Клумовы выглядели до предела изможденными. Особенно Галина Николаевна. После допросов и пыток в тюрьме она, как передавали те, что успели перекинуться с ней словом, заговаривалась и мало кого узнавала. Да и ее трудно было узнать. От истощения у Галины Николаевны даже тоньше стали волосы и вылезали целыми пучками. Это мучило ее, и она без конца поправляла рваный пуховый платок.

Прежде я издевалась над слабостями профессорши. Насмехалась над тем, что она старалась быть молодой, что боялась старости, морщин. Насмехалась потому, что, догадываясь — тревоги жены связаны с ним, — желая подбодрить ее, Клумов — ха-ха! — подчеркнуто восхищался ею: «Ка-к-кая ты молода-ая, Галя! Мне просто неловко за себя. Не-эт, серьезно, скажи, кто из твоих рове-есниц выглядит, как ты? Ну-у? Тебе же со-орок пять, не больше!» Но теперь я — я! — позавидовала ей. Честное слово! Ведя жену в медпункт, видя, как она дышит на замерзшие руки и торопливо заправляет редкие волосы под одеревеневший платок, Клумов гладил ее спину и говорил:

— Ничего, голубушка, ниче-его! Не волнуйся. Еще не все потеряно. Только не отчаивайся, молю. Помнишь, как ты исп-пугалась обыска?.. А тог-гда, в лесу?..

«Что это? — думала я, провожая Клумовых взгляд дом. — Игра? Самогипноз? Обычная глупость? Особенный дар? Неужели действительно есть такая способность? И если ее беречь, не транжирить, ее, как видно, хватит на всю жизнь. Сколько ему? Много. А он, будто слепой, и знать не хочет о переменах в жене. Любит свою Галю сильней, чем прежде!»

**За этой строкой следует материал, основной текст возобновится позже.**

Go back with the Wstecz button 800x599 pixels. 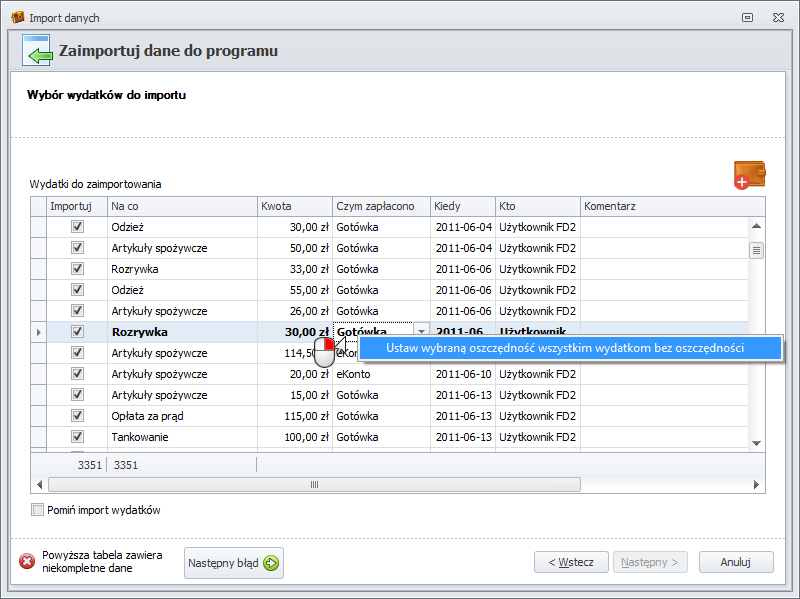[x=571, y=563]
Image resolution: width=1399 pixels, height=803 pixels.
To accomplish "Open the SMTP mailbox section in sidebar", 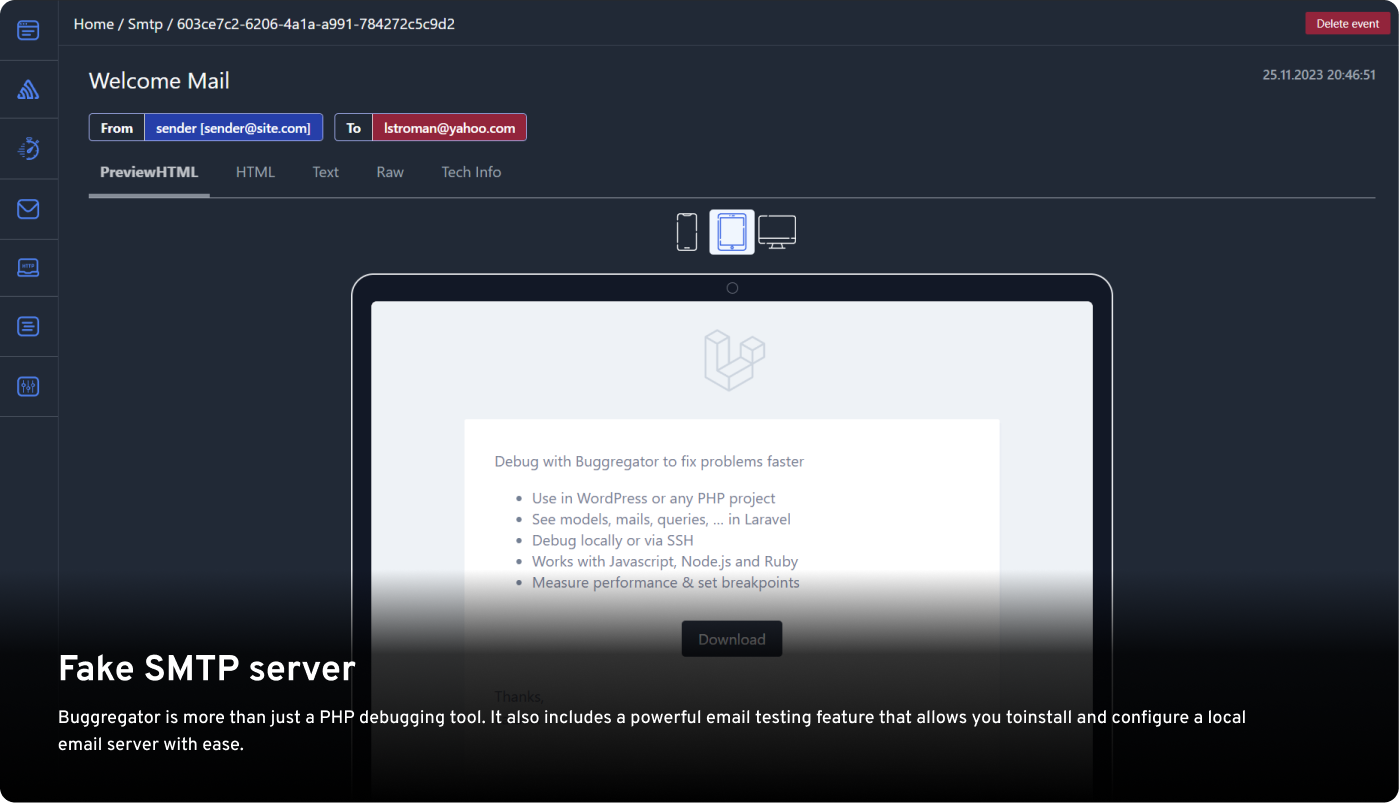I will (29, 208).
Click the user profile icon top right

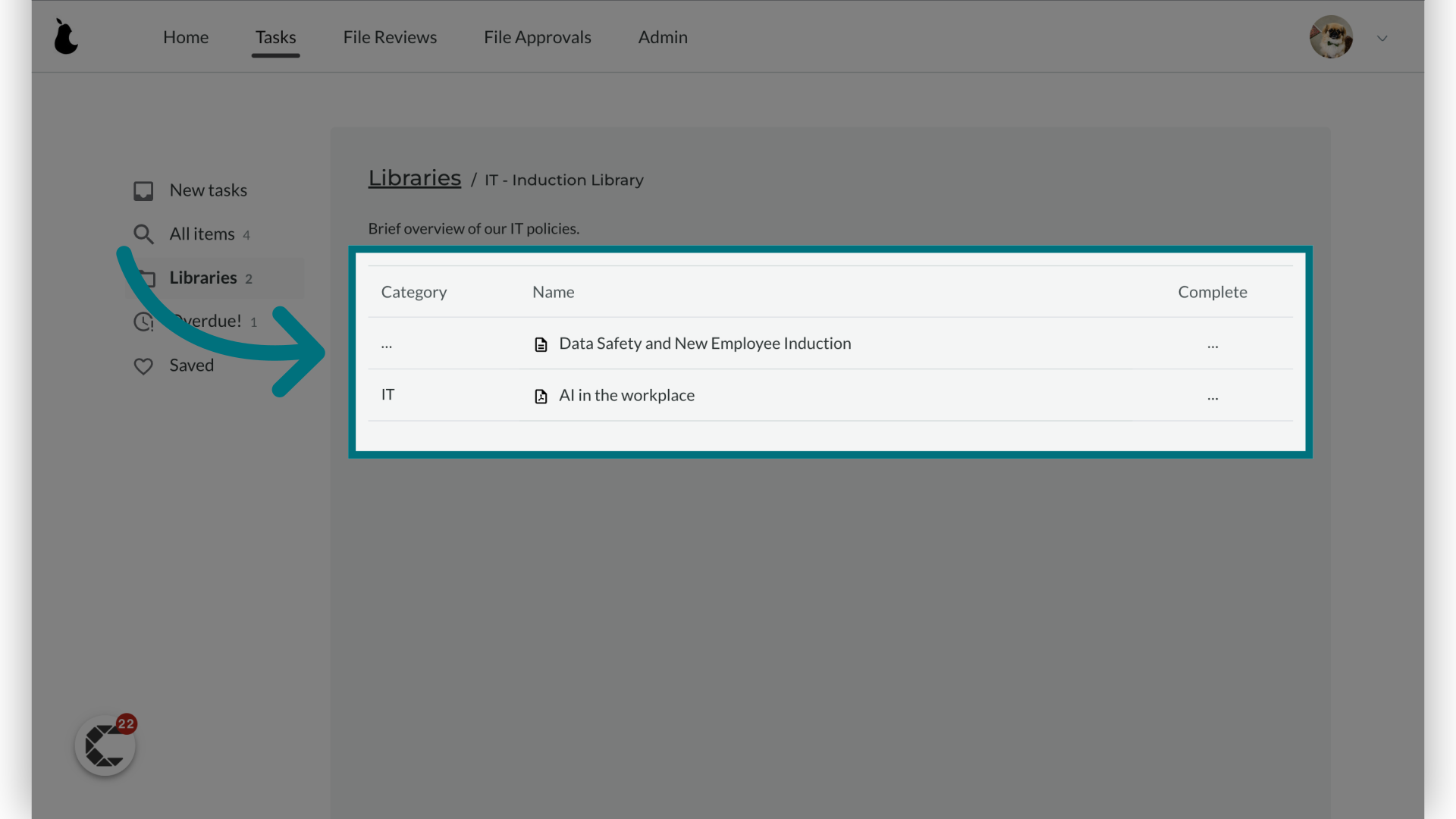pyautogui.click(x=1332, y=37)
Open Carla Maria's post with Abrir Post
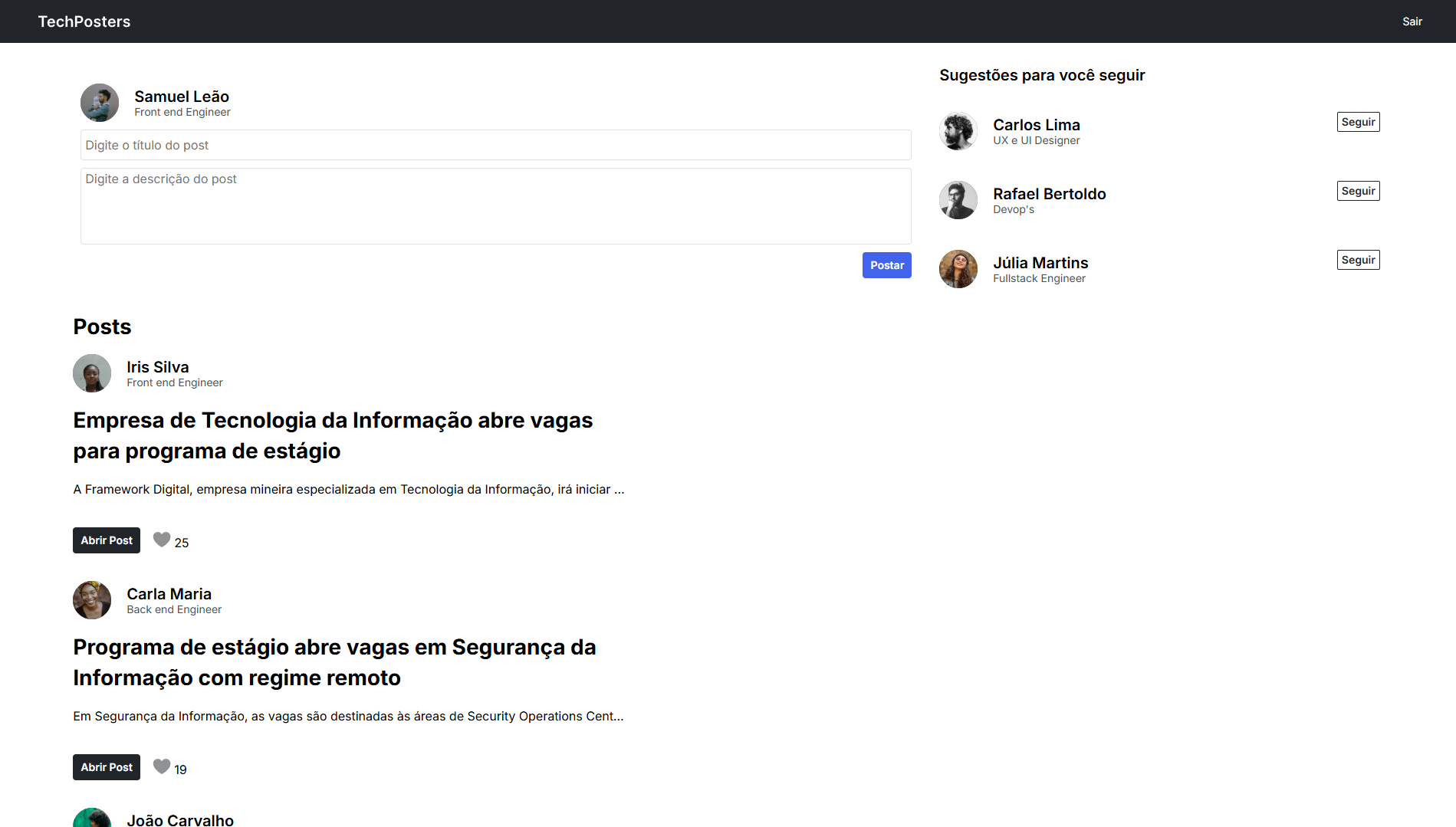 106,766
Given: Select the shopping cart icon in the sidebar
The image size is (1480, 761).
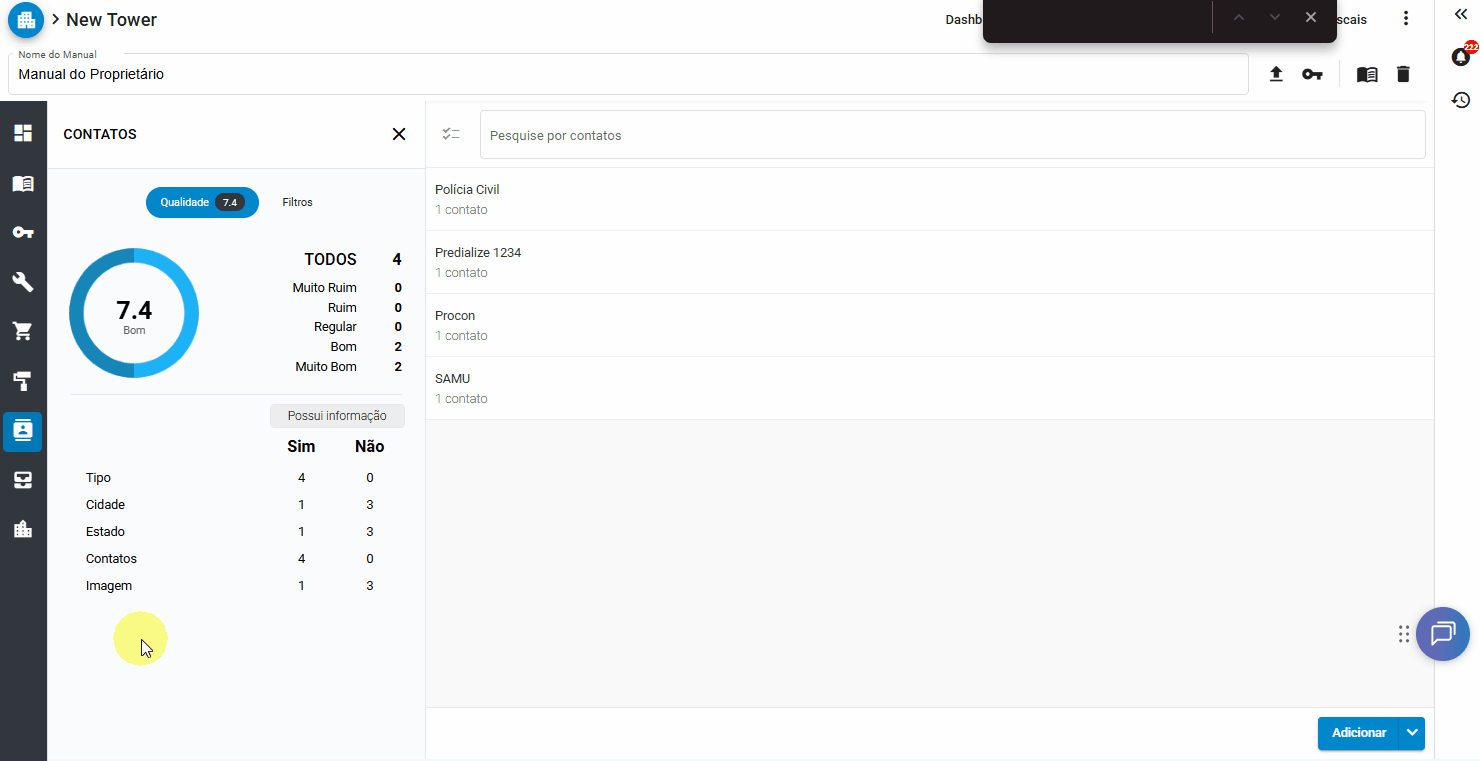Looking at the screenshot, I should [22, 331].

Хотя мне было под тридцать, я не имела семьи. Да, если говорить правду, не пережила и любви. Не очень верила в нее раньше, не очень верила и тогда. Смотрела как врач — все проще. Нужно — она приходит, не нужно… Мужчины вызывали у меня недоверие. Вероломство, фатоватое тщеславие… Я тоже не очень нравилась им — недоставало, видно, женственности. А возможно, слишком много было непримиримости к их слабостям, слишком много настырного желания навязать свое. Не помогали ни косы, ни плечи, ни стать.

Отец мой юрист. В тридцать девятом бросил больную мать. И это законник!.. Я, комсомолка тогда, стояла на пороге самостоятельной жизни и, конечно, в возмущении — как он мог? — отреклась от него. Он сделался ненавистным мне… А вскоре была потеряна и мать. При первой немецкой бомбежке. Я даже не смогла откопать ее труп из-под развалин.

Не скажу почему, но эти два события слились в моем сознании в одно, пробудили беспощадность ко всем и к себе. Будто все во мне выжгли. Видели старую, узловатую иву, в дупле которой мальчишки раскладывали костер?.. Вот такой и вошла я в войну.